17. The pet waste vacuum according to claim 16 wherein the vacuum
housing comprises a plurality of latches, a plurality of exhaust
ports, and a handle; wherein the plurality of latches forms a
fastening device; wherein the plurality of latches secures the
vacuum module to the storage module; wherein each of the plurality
of exhaust ports is a fluid port formed through the vacuum housing;
wherein the air flow passing through the plurality of exhaust ports
discharges through the plurality of exhaust ports; wherein the
handle is a grip that attaches to the exterior surface of the
vacuum housing; wherein the handle is used to carry and manipulate
the pet waste vacuum.
18. The pet waste vacuum according to claim 17 wherein the flap
valve comprises a valve plate and a valve hinge; wherein the valve
plate is a rigid structure; wherein the valve plate has a disk
structure; wherein the valve plate forms a flap within the storage
module; wherein the valve plate is sized such that the valve plate
encloses the intake port when the flap valve is rotated to the
closed position; wherein the valve hinge is a spring-loaded hinge;
wherein the valve hinge attaches the valve plate to the flap valve
such that the valve plate rotates between the closed position and
the open position; wherein the spring structure of the valve hinge
returns and secures the valve plate in the closed position.
Description
CROSS REFERENCES TO RELATED APPLICATIONS
Not Applicable
STATEMENT REGARDING FEDERALLY SPONSORED RESEARCH
Not Applicable
REFERENCE TO APPENDIX
Not Applicable
BACKGROUND OF THE INVENTION
Field of the Invention
The present invention relates to the field of street cleaning
including removing undesirable matter from a surface, more
specifically, a litter picker for picking up excrement.
(E01H1/1206)
SUMMARY OF INVENTION
The pet waste vacuum is a vacuum cleaner. The pet waste vacuum is
configured for use in picking up the elimination of a companion
animal from a surface. The pet waste vacuum comprises a housing
module, a vacuum module, a storage module, a collection module, and
a control circuit. The housing contains the vacuum module, the
storage module, a collection module, and the control circuit. The
storage module is the structure that receives and contains the
elimination. The vacuum module provides the motive forces necessary
to: a) draw the elimination into the collection module; and, b)
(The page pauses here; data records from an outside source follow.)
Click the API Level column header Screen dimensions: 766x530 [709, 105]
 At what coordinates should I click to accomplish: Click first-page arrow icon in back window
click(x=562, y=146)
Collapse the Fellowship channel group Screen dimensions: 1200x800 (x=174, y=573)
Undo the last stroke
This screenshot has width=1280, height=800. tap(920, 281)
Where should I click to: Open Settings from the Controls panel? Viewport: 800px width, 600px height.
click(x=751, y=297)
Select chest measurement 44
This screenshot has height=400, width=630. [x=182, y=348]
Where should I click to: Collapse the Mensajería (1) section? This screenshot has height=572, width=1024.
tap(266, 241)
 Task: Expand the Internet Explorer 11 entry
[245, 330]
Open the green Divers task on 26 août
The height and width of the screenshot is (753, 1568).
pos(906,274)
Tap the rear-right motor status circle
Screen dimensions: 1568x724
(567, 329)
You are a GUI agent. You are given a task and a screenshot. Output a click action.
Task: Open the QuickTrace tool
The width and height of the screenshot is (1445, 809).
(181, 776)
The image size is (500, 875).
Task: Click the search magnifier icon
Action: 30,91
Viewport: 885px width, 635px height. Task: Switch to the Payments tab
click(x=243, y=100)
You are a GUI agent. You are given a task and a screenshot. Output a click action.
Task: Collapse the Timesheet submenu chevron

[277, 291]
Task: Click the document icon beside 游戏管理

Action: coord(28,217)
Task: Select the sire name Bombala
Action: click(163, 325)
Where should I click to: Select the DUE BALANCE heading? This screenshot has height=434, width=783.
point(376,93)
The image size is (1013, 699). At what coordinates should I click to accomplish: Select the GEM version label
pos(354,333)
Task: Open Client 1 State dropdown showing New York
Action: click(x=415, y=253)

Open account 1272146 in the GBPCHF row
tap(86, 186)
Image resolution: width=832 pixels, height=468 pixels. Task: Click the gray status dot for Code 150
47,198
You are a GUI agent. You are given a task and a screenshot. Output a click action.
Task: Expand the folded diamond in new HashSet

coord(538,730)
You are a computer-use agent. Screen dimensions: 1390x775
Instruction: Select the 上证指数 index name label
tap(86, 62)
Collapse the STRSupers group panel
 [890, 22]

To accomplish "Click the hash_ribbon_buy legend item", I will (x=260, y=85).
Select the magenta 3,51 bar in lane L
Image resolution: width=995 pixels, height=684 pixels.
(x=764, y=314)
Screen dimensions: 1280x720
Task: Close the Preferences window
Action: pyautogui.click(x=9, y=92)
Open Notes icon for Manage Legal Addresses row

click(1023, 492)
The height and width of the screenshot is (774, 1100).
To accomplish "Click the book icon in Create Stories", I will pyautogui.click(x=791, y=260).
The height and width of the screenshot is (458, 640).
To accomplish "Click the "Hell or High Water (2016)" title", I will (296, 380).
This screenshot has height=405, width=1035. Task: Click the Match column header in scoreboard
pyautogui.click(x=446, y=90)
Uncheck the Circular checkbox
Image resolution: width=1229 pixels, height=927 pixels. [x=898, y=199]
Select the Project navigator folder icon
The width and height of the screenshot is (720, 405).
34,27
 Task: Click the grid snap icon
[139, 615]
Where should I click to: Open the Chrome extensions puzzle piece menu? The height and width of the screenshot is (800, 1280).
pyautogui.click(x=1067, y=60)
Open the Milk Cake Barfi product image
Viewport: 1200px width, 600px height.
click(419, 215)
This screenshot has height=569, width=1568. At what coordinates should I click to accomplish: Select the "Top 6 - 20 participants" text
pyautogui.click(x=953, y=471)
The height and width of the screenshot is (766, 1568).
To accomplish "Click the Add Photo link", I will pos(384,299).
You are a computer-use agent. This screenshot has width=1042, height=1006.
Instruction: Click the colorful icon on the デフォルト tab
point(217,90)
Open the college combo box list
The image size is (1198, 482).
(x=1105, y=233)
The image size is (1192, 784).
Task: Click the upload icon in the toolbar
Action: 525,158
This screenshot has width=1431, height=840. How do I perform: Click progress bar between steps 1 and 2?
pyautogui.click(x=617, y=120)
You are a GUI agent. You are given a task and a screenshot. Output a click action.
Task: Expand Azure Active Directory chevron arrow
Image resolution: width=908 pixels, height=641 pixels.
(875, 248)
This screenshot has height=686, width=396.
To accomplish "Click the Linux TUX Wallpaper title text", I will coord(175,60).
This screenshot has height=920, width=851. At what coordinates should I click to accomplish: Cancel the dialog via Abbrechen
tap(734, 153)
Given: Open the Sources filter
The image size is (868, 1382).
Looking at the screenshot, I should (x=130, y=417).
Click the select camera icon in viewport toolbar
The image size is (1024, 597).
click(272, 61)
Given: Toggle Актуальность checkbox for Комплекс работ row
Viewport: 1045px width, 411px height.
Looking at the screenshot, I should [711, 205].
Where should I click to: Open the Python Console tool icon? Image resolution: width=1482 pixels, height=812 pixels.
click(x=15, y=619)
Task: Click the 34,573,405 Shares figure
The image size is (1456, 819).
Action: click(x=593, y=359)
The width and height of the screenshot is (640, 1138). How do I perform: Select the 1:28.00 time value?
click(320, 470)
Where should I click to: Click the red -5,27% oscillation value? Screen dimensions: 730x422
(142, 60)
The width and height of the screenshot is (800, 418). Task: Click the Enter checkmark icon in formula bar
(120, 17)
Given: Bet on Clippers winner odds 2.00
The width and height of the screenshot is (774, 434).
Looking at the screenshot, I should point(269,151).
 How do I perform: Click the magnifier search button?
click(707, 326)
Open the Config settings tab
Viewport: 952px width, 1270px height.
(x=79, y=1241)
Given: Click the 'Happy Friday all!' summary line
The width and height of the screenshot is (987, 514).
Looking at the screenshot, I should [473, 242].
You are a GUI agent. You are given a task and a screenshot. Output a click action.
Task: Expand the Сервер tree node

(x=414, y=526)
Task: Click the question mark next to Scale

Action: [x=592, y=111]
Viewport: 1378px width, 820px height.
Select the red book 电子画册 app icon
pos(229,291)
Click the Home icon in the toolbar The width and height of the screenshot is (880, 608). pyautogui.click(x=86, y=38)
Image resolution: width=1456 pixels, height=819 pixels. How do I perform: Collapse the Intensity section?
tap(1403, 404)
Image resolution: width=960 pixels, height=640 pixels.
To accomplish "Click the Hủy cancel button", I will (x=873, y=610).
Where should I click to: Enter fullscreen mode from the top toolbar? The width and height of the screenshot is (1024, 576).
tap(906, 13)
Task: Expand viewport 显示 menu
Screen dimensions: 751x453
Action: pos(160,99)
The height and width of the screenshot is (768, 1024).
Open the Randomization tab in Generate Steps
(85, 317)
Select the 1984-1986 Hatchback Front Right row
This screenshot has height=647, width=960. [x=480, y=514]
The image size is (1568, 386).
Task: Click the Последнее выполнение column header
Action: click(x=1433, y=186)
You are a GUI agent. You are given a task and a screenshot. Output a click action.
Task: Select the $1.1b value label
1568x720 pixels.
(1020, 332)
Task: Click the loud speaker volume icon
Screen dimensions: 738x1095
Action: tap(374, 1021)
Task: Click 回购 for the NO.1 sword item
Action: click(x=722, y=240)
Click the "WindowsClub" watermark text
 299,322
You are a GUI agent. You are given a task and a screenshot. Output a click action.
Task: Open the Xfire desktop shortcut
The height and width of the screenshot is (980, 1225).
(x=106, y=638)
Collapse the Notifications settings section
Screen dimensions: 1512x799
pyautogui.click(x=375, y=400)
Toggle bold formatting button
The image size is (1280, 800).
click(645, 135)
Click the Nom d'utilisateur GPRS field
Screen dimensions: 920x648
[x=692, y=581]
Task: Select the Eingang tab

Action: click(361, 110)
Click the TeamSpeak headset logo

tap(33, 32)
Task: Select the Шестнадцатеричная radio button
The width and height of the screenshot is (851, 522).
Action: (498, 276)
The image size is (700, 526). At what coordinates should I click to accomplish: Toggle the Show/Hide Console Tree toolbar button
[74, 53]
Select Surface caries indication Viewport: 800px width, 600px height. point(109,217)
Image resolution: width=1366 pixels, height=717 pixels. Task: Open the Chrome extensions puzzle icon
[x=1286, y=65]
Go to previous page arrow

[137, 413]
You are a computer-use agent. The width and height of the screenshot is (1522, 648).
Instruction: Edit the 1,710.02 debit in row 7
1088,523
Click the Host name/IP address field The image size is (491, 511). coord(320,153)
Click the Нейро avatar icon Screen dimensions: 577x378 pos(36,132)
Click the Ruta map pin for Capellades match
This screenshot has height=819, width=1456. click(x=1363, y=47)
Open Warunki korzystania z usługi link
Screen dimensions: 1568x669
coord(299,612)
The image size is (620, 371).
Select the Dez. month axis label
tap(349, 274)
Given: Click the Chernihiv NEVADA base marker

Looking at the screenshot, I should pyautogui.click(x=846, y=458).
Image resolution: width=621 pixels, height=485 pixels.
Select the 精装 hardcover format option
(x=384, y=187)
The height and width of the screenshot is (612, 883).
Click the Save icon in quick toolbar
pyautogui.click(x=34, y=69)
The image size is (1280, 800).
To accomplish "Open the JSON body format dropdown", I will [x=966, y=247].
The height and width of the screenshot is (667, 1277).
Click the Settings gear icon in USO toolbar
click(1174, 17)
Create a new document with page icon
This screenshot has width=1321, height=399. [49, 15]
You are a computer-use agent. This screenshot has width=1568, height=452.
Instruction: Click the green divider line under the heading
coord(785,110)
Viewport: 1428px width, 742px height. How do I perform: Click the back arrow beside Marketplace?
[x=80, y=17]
move the elimination through the collection module and into the
storage module. The control circuit is an electric circuit that: a)
controls the operation of the pet waste vacuum; and, b) provides
the electrical energy necessary to operate the pet waste
vacuum.
These together with additional objects, features and advantages of
the pet waste vacuum will be readily apparent to those of ordinary
skill in the art upon reading the following detailed description of
the presently preferred, but nonetheless illustrative, embodiments
when taken in conjunction with the accompanying drawings.
In this respect, before explaining the current embodiments of the
pet waste vacuum in detail, it is to be understood that the pet
waste vacuum is not limited in its applications to the details of
construction and arrangements of the components set forth in the
following description or illustration. Those skilled in the art
will appreciate that the concept of this disclosure may be readily
utilized as a basis for the design of other structures, methods,
and systems for carrying out the several purposes of the pet waste
vacuum.
It is therefore important that the claims be regarded as including
such equivalent construction insofar as they do not depart from the
spirit and scope of the pet waste vacuum. It is also be understood
that the phraseology and terminology employed herein are for
purposes of description and should not be regarded as limiting.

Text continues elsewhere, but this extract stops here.